The following editorial is from the Seattle Times.

If U.S. Attorney General Jeff Sessions were in power a few years ago, the Seattle Police Department might have gotten a pass for its overly aggressive, biased policing. Absent a federal investigation and court-ordered reforms, the SPD might have lost the opportunity to transform into the smarter, better-trained force it is today.

Sessions, the nation’s top law enforcement officer, is skeptical of the Department of Justice civil rights investigations of local police. He said so in his confirmation hearings and in a directive made public this week when he ordered a broad review of federal law enforcement programs. Most prominent are the so-called “pattern and practice” investigations that usually lead to the type of consent decree signed with Seattle.

Sessions risks dragging policing practices backward in time. He should come West and talk to officers like Kevin Stuckey, head of the Seattle Police Officers’ Guild.

In an interview this week on KUOW, Stuckey noted that since Seattle signed a consent decree in 2012 and instituted reforms, police now have a 72 percent approval rating among communities of color, have reduced their use of force 55 percent and are going through unique and valuable bias-free policing training.

“We’ve had a culture change here in Seattle,” Stuckey said.

The federal power to investigate unconstitutional local police practices sprang from the Rodney King debacle in Los Angeles in 1991, which was tied to an institutional failure in the LAPD to hold cops accountable. Since the mid-1990s, the Department of Justice has signed 40-some agreements to reform police agencies, including Seattle, Portland and Los Angeles.

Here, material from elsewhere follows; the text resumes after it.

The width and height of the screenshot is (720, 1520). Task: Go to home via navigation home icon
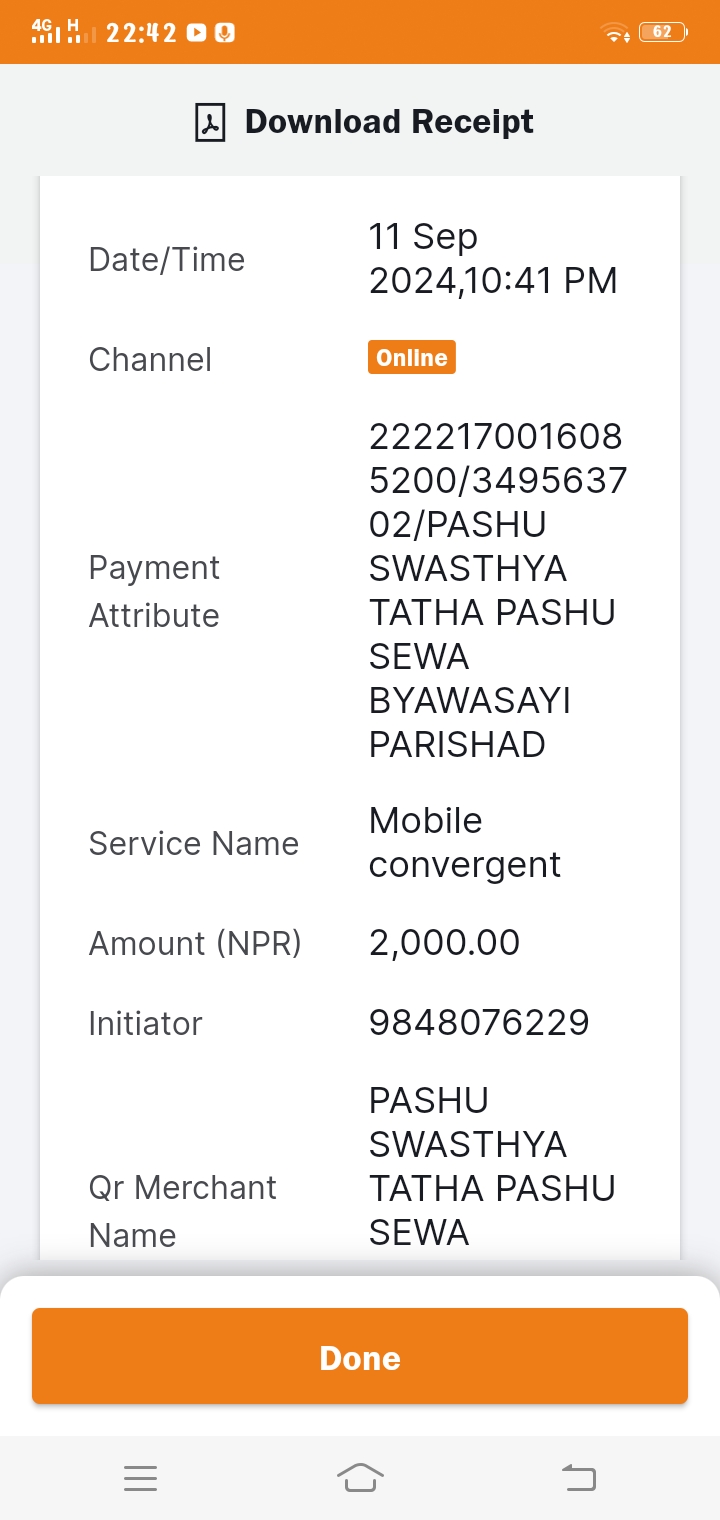360,1477
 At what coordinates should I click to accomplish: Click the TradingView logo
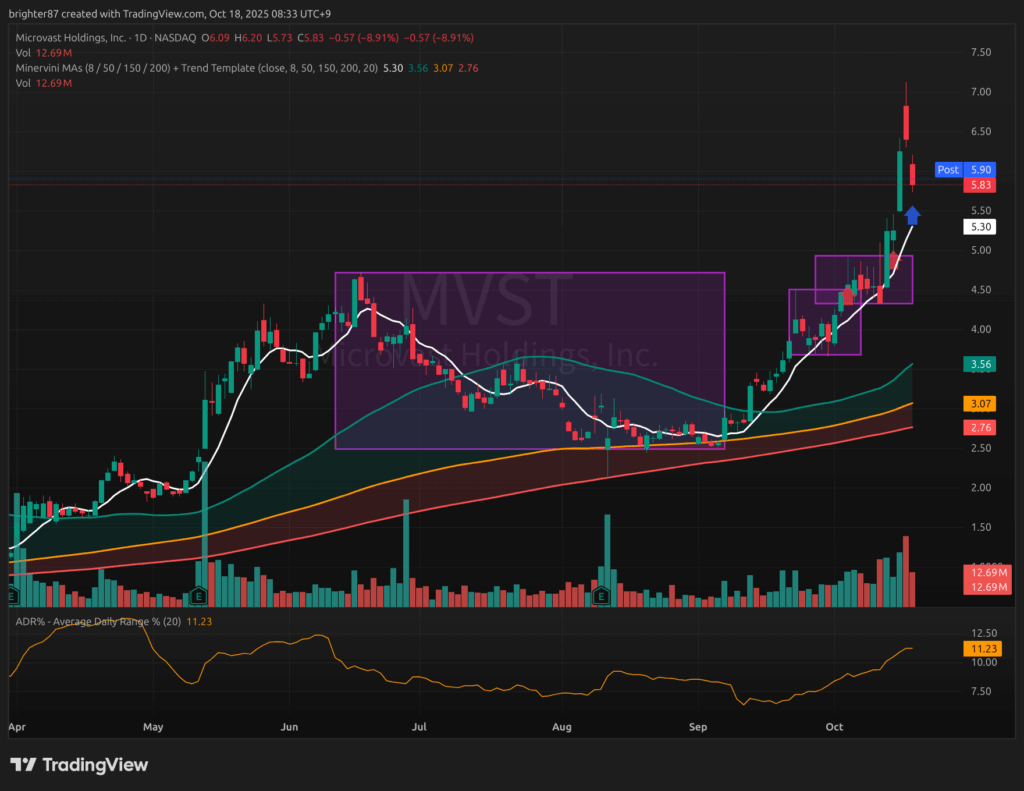coord(79,765)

A surge in filings under President Obama means there are 14 active consent decrees, and more investigations underway. Regardless of Sessions’ position, the Seattle police reforms are not at risk. On Thursday, the Seattle police monitor declared the department to be in compliance with a key part of the consent decree.

But in Baltimore, where the process is just starting, local officials are having to ask Justice Department attorneys to not back away. (On Friday, a federal judge approved a plan to reform the Baltimore Police Department, rejecting a Justice Department request to postpone the decision.)

Research on the consent decrees shows they work, although some not in as dramatically positive a way as in Seattle. They’re hard and spark defensiveness from some officers. They’re expensive. Sometimes law enforcement agencies backslide after the feds leave.

But they are necessary, especially at this critical moment in time that has sparked the Black Lives Matter movement and appalling attacks on officers in Dallas and elsewhere. Less accountability, as Sessions appears to support, is a path toward greater distrust.